Maybe it is because the romantic leads have already stepped out of what used to be the traditional romantic paradigm. If you have two male romantic leads or a polyamorous relationship, the HEA in thats story doesn’t come with an already socially accepted framework. It gives the writer, and the reader, room to look at all the options they have and why they pick the ones they want. Instead of, like, every other Mills and Boons during the 90s, where a woman who’d dedicated everything to building up her career jacked it all in to go and live on a farm with a cowboy and his cowbaby*. Even if the only difference is it’s a lawyer jacking in his career to go live with a cowboy (nothing wrong with cowboys).

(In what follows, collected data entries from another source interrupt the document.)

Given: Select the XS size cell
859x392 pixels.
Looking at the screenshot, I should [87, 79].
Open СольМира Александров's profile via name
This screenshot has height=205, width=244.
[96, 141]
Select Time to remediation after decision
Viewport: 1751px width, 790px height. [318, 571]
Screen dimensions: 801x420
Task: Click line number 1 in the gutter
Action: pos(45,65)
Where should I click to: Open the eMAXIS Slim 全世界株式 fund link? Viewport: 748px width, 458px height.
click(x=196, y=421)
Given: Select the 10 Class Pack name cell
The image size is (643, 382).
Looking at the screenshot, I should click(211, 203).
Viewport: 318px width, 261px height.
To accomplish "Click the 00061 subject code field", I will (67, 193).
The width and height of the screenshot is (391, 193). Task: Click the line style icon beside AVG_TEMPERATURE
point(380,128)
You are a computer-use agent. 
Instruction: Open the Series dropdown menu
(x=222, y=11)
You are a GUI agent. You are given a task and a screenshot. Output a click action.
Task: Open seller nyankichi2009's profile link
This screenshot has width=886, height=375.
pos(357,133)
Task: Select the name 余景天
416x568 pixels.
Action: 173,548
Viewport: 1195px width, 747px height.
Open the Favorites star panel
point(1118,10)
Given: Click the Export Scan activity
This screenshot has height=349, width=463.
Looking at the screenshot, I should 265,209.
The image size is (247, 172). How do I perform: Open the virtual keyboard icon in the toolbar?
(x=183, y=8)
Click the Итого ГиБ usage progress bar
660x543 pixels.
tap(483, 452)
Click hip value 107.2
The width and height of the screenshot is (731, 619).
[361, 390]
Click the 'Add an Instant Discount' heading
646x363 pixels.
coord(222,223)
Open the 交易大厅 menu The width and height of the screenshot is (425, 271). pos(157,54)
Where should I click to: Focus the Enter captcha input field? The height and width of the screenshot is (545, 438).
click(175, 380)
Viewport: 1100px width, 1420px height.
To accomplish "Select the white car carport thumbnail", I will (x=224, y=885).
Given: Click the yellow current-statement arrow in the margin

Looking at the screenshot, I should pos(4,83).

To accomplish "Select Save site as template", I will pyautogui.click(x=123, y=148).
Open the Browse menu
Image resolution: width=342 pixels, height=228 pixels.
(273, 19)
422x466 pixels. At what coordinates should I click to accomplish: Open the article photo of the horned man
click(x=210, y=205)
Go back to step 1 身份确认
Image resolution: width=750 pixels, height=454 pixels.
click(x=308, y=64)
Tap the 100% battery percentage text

There’s also more leeway in the gender performance of the characters. Maybe your lesbian romantic lead is just this acerbic, impatient, ambitious woman….who doesn’t change! She just becomes an acerbic, impatient, ambitious woman in a relationship. Isn’t it awesome for the shrew to just stay a shrew? Equally, we could have the romantic lead in an M/M romance who is a confident alpha football player, that really enjoys being the pursued partner in a relationship. Or maybe your closeted alpha hero is the one who falls hardest, is the most emotionally open, while his sexually confident partner is the one who maintains a shell of reserve.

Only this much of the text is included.